UN Data: Taliban at Its Strongest in Afghanistan Since 2001

The Associated Press
The Associated Press

The Taliban terrorists’ reach in Afghanistan is greater than at any point since their regime was dethroned by the United States military in 2001, United Nations data obtained by The New York Times (NYT) reveals.

In September, more than half of the districts in Afghanistan’s 34 provinces were reportedly rated by the UN as having either “a substantial, high or extreme level of risk… more than at any time since the American invasion ousted the Taliban in 2001.”

Overall, about half of the Afghan districts were considered to have a “high” or “extreme” threat level, which means UN workers cannot travel to or through the area, The Times reported October 11.

The UN data revealed that in September, 38 districts across 14 of Afghanistan’s 34 provinces (about 40 percent) were considered to be under an “extreme” threat level.

“In all, 27 of Afghanistan’s 34 provinces [nearly 80 percent] had some districts where the threat level was rated high or extreme,” reported The Times.

Districts under an extreme threat level have no government presence at all or the government presence is limited to the district capital.

The UN “assessment, which has not been publicly released but is routinely shared by the United Nations with countries in the international coalition, appears at odds with the assessment of its American commander, Gen. John F. Campbell, in his testimony to Congress last week,” noted The Times.

“The Afghan security forces have displayed courage and resilience,” General Campbell told the Senate Armed Services Committee on Tuesday. “They’re still holding. The Afghan government retains control of Kabul, of Highway One, its provincial capitals and nearly all of the district centers.”

In many of the districts currently under siege by the Taliban, Afghan officials offered a significantly different version of the situation, reported The Times.

“The government is failing in their governing, and it’s better to let the Taliban rule,” Wali Dad, the police chief in Oruzgan province’s Charchino district in central Afghanistan where an estimate 400 police officers have been surrounded by the Taliban for months, told NYT. 

Gen.
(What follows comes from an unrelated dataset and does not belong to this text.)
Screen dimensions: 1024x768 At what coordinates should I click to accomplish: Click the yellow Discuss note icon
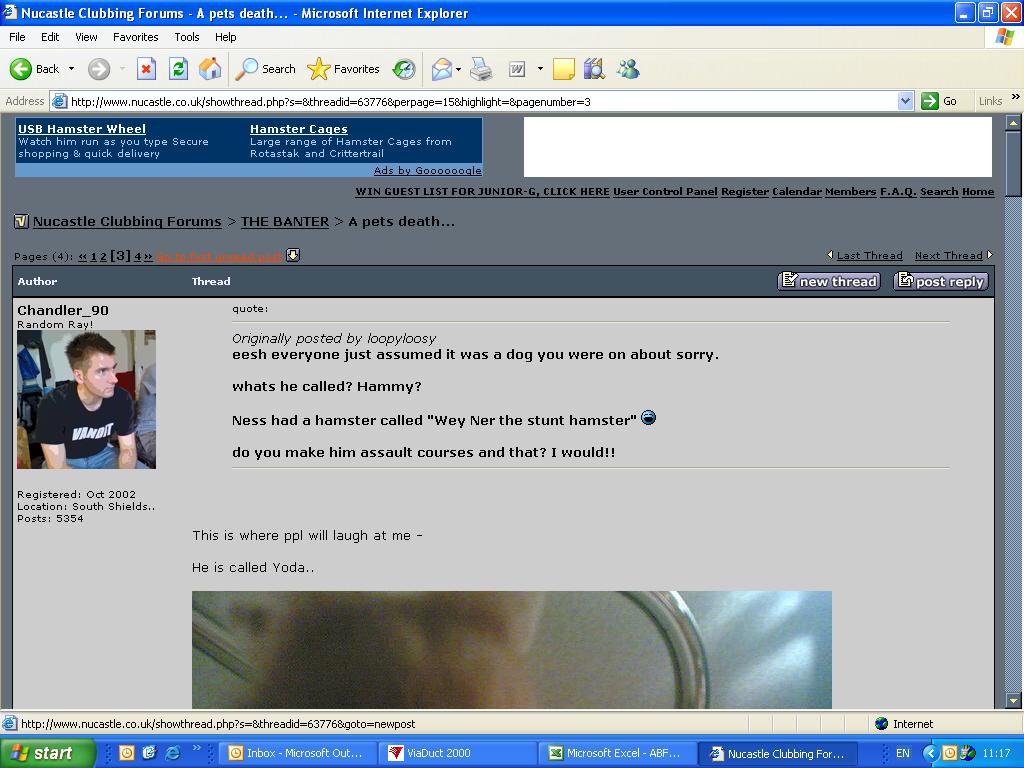coord(564,69)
Campbell told U.S lawmakers that the Afghan security forces had “reversed almost all of the Taliban gains in northern Helmand after a considerable effort.”

“The United Nations data suggests that the tempo of the insurgency has increased in many parts of the country where there had been little Taliban presence in the past, including some areas in the north with scant Pashtun populations,” reported The Times. “The Taliban have been a largely Pashtun-based insurgency and have been historically strongest in Pashtun-majority areas in southern and eastern Afghanistan, with some pockets in the north, such as Kunduz.”

Aid groups also use the UN threat data to determine where it is safe for them to operate, noted NYT.

“The Taliban insurgency has spread through more of Afghanistan than at any point since 2001, according to data compiled by the United Nations as well as interviews with numerous local officials in areas under threat,” reported The Times.

“In addition, the United Nations Assistance Mission in Afghanistan [UNAMA] over the past two weeks has evacuated four of its 13 provincial offices [nearly one-third] around the country — the most it has ever done for security reasons — according to local officials in the affected areas,” added the report.

The UN data was compiled in early September, before the Taliban briefly occupied the key Afghan provincial capital of Kunduz City, sparking a surge in violence in northern Afghanistan.

Taliban insurgents reconquered the city, the capital of the Afghan province of the same name that was part of the group’s former northern stronghold, in late September, and held it for about three days.

The Afghan National Defense and Security Forces (ANDSF) now claim to be largely in control of Kunduz City, the first provincial capital to fall to the Taliban since they lost power in 2001.

NYT reported that all four of the UN provincial evacuations in September occurred in four cities in northern Afghanistan.

“The United Nations evacuated all of its personnel and their families — both Afghan and international staff — from Kunduz as the Taliban overran that city on Sept. 28, and then a day later it evacuated its staff from Pul-i-Kumri, 60 miles to the south, in response to reports that the Taliban would attack there as well,” noted The Times.

UN workers were also evacuated from Faizabad in Badakhshan Province in the far northeast and Maimana, the capital of Faryab Province in the northwest.

Dominic Medley, a UNAMA spokesman, refused to explicitly confirm the four evacuations, noted The Times.